This Day In AI Podcast – Episode 99.18
Date: September 26, 2025
Hosts: Michael Sharkey & Chris Sharkey
Theme: Exploring the latest advances in AI models and tools—with a trademark self-effacing and comedic “proudly average” tech enthusiast spin. This week: major updates to Gemini 2.5 Flash, Google’s agentic improvements, OmniHuman’s lifelike lip-syncing, Suno V5 for music generation, Grok 4 FAST, ChatGPT Pulse, and some classic Sharkey hijinks with AI diss tracks and video pranks.
Episode Overview
The Sharkey brothers dig deep (but not too deep) into the week's most buzzworthy AI releases:
- Gemini 2.5 Flash: Google’s snap-upgraded “agentic” model.
- OmniHuman: Next-gen lip-sync video creation.
- Suno V5: AI-powered music studio gets a new level.
- Grok 4 FAST: XAI’s massive-context, fast-response challenger.
- ChatGPT Pulse: OpenAI’s move toward hyper-personalized AI assistants.
- Meta-commentary on model usability, the job market, and AI’s inevitable march toward turning everything into ads.
- Multiple AI-generated music tracks, diss raps, “Love Rat” odes to Geoffrey Hinton, and reflections on models’ strengths and weaknesses.
Key Discussion Points & Insights
1. The Eternal Bookshelf Problem (00:08 – 00:49)
- The show cold opens with Chris being called out (again) for his perpetually broken bookshelf—a running joke that’s grown into a metaphor for “disaster looming” and madcap priorities in the Sharkey household.
- Light banter establishes their authentic tone: “All of our spare time goes to work. So it’s probably never going to reach top of the list, to be honest.” – Chris (00:35)
2. Gemini 2.5 Flash: The New Agentic Standard
(00:49 – 04:17)
- Google listened and delivered: Gemini 2.5 Flash boasts improved tool-calling and “agentic” multistep orchestration—speed and responsiveness the standout features.
- Despite minor benchmark improvements on paper, the practical feel is “blazing, almost too fast to believe.”
- Chris: “If I had a list of the things I’d want improved in a model, they’ve hit all of them.” (02:40)

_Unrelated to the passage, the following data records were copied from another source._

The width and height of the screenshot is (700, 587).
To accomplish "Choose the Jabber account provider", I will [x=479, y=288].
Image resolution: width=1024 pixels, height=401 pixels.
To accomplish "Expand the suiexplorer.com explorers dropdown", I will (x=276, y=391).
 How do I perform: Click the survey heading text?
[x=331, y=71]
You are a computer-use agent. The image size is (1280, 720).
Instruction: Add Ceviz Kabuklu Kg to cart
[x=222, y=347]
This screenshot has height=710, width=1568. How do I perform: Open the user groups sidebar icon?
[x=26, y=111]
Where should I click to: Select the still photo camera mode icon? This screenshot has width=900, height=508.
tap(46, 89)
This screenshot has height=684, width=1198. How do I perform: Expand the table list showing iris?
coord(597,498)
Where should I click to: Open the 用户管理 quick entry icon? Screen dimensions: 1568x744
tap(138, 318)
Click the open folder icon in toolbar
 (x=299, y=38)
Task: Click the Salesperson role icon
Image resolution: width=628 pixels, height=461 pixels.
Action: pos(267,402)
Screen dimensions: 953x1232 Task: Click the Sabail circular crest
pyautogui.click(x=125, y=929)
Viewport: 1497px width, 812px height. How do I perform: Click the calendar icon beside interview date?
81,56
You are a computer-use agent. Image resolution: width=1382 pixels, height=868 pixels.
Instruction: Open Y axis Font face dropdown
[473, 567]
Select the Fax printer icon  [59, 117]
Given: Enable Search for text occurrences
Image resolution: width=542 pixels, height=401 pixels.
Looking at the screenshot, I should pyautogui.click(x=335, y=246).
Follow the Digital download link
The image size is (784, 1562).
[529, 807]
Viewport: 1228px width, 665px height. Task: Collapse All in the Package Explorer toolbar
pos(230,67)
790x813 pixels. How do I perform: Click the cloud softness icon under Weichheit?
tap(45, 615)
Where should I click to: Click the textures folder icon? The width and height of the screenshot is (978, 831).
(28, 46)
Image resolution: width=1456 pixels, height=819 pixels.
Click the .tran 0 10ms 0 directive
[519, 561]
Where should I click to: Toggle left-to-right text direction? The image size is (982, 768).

- Patricia: Stress-tests Flash with a multistep prompt—researches new AI models, writes a diss track in “Eminem” style, and generates a song, all in one shot.
3. OmniHuman: AI Video Lip-Sync Magic
(04:17 – 09:04)
- New model “OmniHuman” enables face-swapping, image cloning, and realistic lip-sync videos based on either recordings or generated AI voices.
- Patricia shows off a miniature musical: clones her face, lipsyncs a song written/recorded via Gemini Flash, and makes a micro music video.
- Chris: “The gestures and the movement and the quality of it... It's really come a long way, hasn’t it?” (07:09)
- Both imagine broad uses: training videos, musicals, corporate communication, even video podcasts.
4. Suno V5: Next-Level Song Generation
(09:04 – 12:42)
- Suno V5 is unleashed—Patricia demos a catchy, AI-generated track and discusses how “awkward” artifacts in older Suno versions are gone.
- “Very hard to distinguish this from a real song outside of the lyrics... it just sounds a lot more sophisticated.” – Patricia (12:28)
- Brothers riff on whether they’re neglecting “serious” applications in favor of making AI musicals (“But it is fun!” – Host 2, 10:15)
- Memorable Lyric Sample:
- “If I was summarizing V5, I'd say it just gets rid of a lot of those awkward parts.” – Patricia (12:28)
5. AI Diss Tracks and Music Video Chaos
(06:37, 11:39, 75:18)
- Full Gemini 2.5 Flash-driven diss track debuts (see [Memorable Quotes]).
- Geoffrey Hinton gets “dragged” in “Love Rat,” poking fun at his old AI job-loss predictions.
- Lyric Highlight:
- “GPT 5, you call yourself unified, that’s rich! You just patched up your flaws, you were leaking in the ditch...” – Chris, as AI rapper (06:37, 75:18)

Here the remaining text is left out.